Fludarabine and granulocyte colony-stimulating factor (G-CSF) in patients with chronic lymphocytic leukemia

The study was designed to determine whether administration of granulocyte colony-stimulating factor (G-CSF) following fludarabine would reduce the incidences of myelosuppression and infections. Twenty-five previously treated patients with Rai stage Ill-IV chronic lymphocytic leukemia (CLL) received fludarabine 30 mg/m(2) daily for 5 days each month. G-CSF was given at 5 mu g/kg subcutaneously starting 1 day after chemotherapy (day 6) and continued until the next course unless the granulocyte count was greater than or equal to 10 000/mu l. The incidences of myelosuppression and infection were compared with those seen in an historical control population of 145 previously treated patients with Rai stage Ill-IV CLL who were given the same schedule of fludarabine without growth factor. There was a significant decrease in myelosuppression; patients receiving G-CSF developed neutropenia at a neutrophil count <1000/mu l or 500/mu l in 45% and 15% of courses vs 79% (P = 0.002) and 63% (P< 0.001) of historical controls.
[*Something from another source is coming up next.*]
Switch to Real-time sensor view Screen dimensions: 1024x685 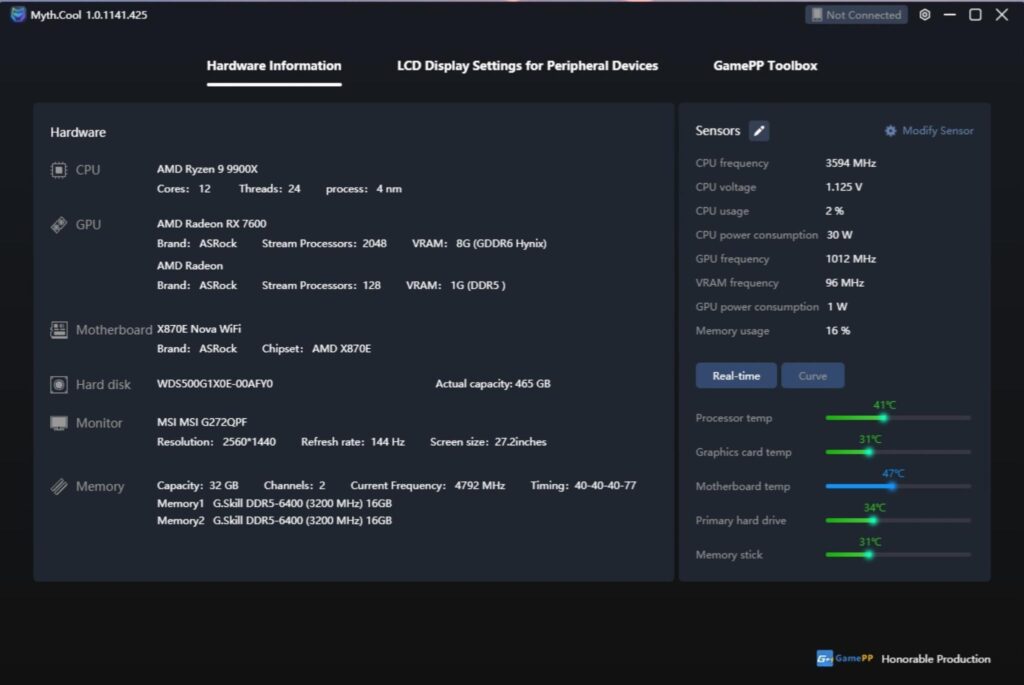point(736,375)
Twenty percent of G-CSF-treated patients had therapy delayed by >35 days per course, vs 50% of historical controls (P= 0.005). The incidence of pneumonia was 8% with G-CSF and 37% without in historical controls. Other infection rates (sepsis, fever of undetermined origin, minor infections) were similar. This decrease in pneumonia was noted even in high-risk groups such as patients older than 60 years and patients with hypogammaglobulinemia. The use of G-CSF following fludarabine in high-risk patients with CLL resulted in a significant decrease in myelosuppression and pneumonia. Larger trials to verify these results and to compare costs sire indicated.